The spread of COVID-19 has thus far concentrated in the developed world. Travel bans and other measures have severely driven down the number of asylum applications being lodged in Europe. According to EASO data published on 30 April 2020, there’s been a 43% decline in asylum applications since the beginning of the public health crisis.

Within that context, EASO found that in general, countries that implemented the biggest number of emergency measures since March 2020 also had the largest fall in application numbers. Countries like Greece even put a temporary freeze on asylum applications while addressing the pandemic situation.

However, EASO fears there might be a reversal in the trend, as low and lower-middle income countries may be at higher risk of latent COVID-19 outbreaks -- especially those with domestic problems that might drive people into migration.

Poorer public health conditions as cause of migration

The document says that the main countries of origin of applicants for asylum in the EU (such as Syria, Afghanistan and Iraq) have medium to high vulnerability to hazards -- including infectious diseases. 

EASO said that these countries also typically suffer from a lack of coping capacity for pandemics such as fewer hospital beds and medical doctors per capita as well as limited access to hand-washing facilities, crowded living conditions and low levels of literacy.

Read more: Coronavirus no deterrent for African migrants dreaming of reaching Europe

Security risks in the Middle East

At the same time, EASO notes that the current suspension of global security and aid operations in the Middle East has left a power gap that could be exploited by terror groups like the Islamic State (IS), which already operating in socially isolated circumstances in their hideouts and are therefore well-prepared to react to lockdown situations building on their own experience.

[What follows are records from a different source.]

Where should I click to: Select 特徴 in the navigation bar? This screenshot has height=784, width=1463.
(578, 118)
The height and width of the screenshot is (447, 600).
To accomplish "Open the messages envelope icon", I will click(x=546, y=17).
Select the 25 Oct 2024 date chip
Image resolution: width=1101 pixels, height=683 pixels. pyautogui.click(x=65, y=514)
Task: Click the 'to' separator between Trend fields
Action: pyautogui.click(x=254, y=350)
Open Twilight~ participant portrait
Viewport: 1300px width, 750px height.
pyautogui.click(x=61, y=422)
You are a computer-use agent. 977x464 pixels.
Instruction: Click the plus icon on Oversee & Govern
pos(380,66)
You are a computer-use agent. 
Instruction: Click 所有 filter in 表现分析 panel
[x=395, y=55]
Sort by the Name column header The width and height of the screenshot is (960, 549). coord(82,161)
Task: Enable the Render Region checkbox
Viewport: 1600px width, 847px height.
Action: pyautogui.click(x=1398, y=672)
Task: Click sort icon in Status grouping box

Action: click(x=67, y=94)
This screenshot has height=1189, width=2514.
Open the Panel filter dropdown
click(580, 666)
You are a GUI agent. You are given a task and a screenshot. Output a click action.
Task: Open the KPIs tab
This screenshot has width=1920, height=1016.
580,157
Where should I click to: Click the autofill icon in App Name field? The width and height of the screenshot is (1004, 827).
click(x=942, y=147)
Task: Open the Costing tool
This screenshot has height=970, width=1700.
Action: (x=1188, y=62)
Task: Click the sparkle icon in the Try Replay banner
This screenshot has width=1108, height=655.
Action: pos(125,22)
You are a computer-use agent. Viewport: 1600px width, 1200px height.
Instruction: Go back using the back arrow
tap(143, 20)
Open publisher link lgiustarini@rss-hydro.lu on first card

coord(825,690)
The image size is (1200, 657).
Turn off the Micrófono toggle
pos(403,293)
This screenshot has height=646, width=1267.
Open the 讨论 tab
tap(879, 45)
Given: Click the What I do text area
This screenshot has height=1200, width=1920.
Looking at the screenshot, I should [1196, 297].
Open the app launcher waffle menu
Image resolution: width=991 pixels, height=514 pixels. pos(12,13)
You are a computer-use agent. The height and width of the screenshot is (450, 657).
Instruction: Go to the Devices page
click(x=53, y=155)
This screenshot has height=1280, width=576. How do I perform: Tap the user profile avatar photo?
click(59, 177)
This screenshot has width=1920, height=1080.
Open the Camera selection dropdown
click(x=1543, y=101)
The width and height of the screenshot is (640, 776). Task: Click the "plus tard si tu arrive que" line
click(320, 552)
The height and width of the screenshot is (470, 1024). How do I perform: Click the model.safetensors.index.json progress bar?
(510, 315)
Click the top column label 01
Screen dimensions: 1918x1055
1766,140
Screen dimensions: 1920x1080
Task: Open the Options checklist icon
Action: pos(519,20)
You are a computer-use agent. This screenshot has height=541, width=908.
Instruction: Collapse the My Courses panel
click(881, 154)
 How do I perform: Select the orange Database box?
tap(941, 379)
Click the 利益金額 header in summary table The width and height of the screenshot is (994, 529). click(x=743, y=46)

EASO says that the COVID-19 crisis could embolden IS and lead to a resurgence of the terror group in the region, which in turn could also fuel further migration. The organization recommends that national asylum and reception authorities in the EU should reflect upon “the medium to high risk that the outbreak will eventually take hold in lower income countries which are historically the source of most asylum seekers.”

With increasing numbers of migrants and refugees hoping to reach Europe, the number of those dying during dangerous journeys across the Mediterranean Sea could also likely rise again, especially with private aid organizations currently being unable to carry out search and rescue missions during the coronavirus pandemic.